**WHAT IS REQUIRED:** Give the data again exactly, from its opening line through the line in which "[Youtube] (1266, 20)" appears.

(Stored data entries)
BEGIN

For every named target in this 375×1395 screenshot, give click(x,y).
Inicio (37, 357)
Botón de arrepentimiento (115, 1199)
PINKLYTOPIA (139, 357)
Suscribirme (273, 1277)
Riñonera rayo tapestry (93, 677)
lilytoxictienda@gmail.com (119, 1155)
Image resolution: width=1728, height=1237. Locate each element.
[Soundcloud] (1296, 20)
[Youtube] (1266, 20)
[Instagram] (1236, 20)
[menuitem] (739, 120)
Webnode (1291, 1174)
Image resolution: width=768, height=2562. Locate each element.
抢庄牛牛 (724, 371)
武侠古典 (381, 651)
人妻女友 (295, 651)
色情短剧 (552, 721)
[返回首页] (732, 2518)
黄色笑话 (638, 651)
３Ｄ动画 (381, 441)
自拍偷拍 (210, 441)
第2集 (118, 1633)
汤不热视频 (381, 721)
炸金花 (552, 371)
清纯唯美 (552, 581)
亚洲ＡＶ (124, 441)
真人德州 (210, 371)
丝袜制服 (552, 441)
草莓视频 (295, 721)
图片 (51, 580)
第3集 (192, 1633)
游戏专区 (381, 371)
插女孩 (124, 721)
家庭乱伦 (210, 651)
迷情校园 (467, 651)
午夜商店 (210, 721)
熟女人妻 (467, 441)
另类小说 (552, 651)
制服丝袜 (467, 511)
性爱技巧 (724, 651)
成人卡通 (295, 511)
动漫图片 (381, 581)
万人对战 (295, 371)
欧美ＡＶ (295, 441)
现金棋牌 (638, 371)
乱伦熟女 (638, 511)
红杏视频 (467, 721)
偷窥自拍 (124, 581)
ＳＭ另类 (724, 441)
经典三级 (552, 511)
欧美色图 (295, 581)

END

**RESULT:**
For every named target in this 375×1395 screenshot, give click(x,y).
Inicio (37, 357)
Botón de arrepentimiento (115, 1199)
PINKLYTOPIA (139, 357)
Suscribirme (273, 1277)
Riñonera rayo tapestry (93, 677)
lilytoxictienda@gmail.com (119, 1155)
Image resolution: width=1728, height=1237. Locate each element.
[Soundcloud] (1296, 20)
[Youtube] (1266, 20)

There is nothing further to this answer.